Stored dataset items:
◆ ◆ ◆ ◆ ◆ ◆ ◆
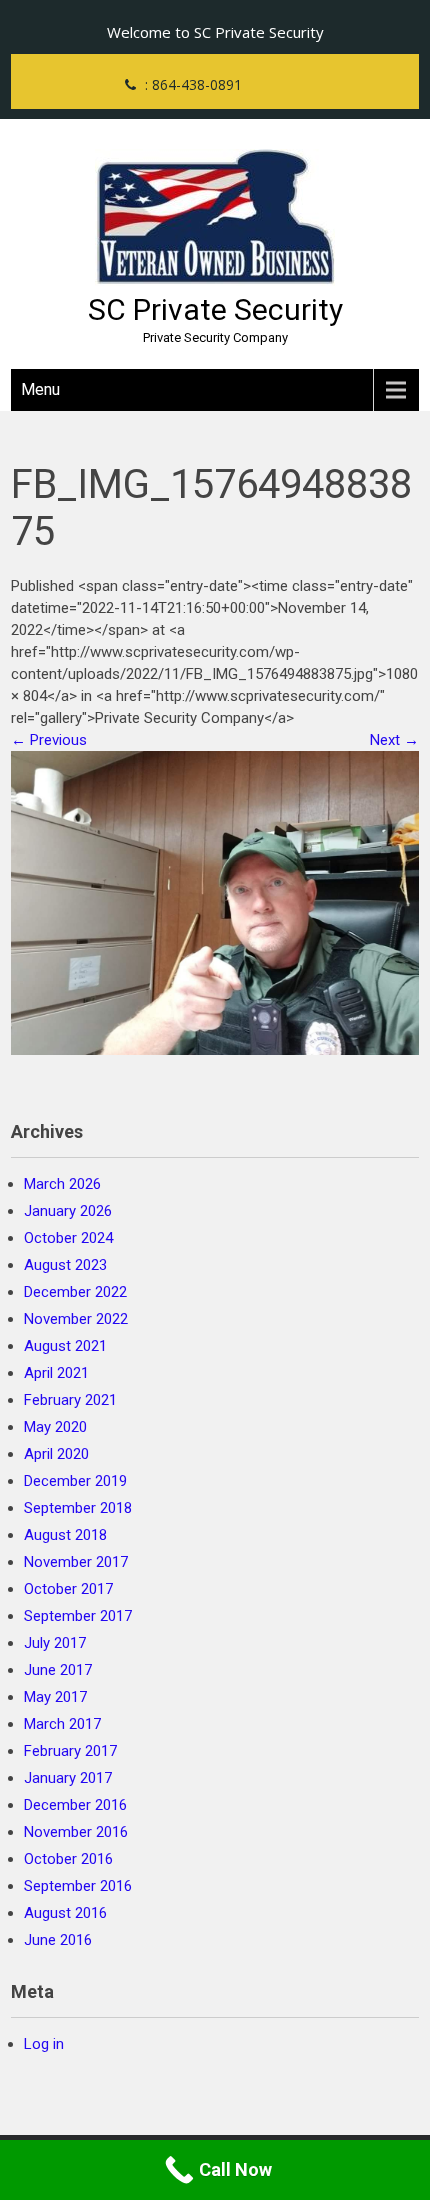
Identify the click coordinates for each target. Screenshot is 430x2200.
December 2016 (75, 1805)
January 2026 (68, 1211)
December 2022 (75, 1292)
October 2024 (68, 1238)
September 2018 (78, 1508)
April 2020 (56, 1454)
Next (394, 740)
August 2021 (65, 1346)
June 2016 (58, 1940)
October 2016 (68, 1859)
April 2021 (56, 1373)
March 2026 (62, 1184)
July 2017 (55, 1643)
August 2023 (65, 1265)
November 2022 (76, 1319)
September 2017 (78, 1616)
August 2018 (65, 1535)
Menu (40, 389)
◆ ◆ ◆ ◆ ◆ ◆ ◆
- Goal of the exercise: All of the entries must be reproduced exactly, with no pictures kept.

- Exercise response:
Identify the click coordinates for each target. Screenshot is 430x2200.
December 2016 (75, 1805)
January 2026 (68, 1211)
December 2022 (75, 1292)
October 2024 (68, 1238)
September 2018 (78, 1508)
April 2020 (56, 1454)
Next (394, 740)
August 2021 (65, 1346)
June 2016 (58, 1940)
October 2016 (68, 1859)
April 2021 (56, 1373)
March 2026 (62, 1184)
July 2017 (55, 1643)
August 2023 (65, 1265)
November 2022 (76, 1319)
September 2017 (78, 1616)
August 2018 (65, 1535)
Menu (40, 389)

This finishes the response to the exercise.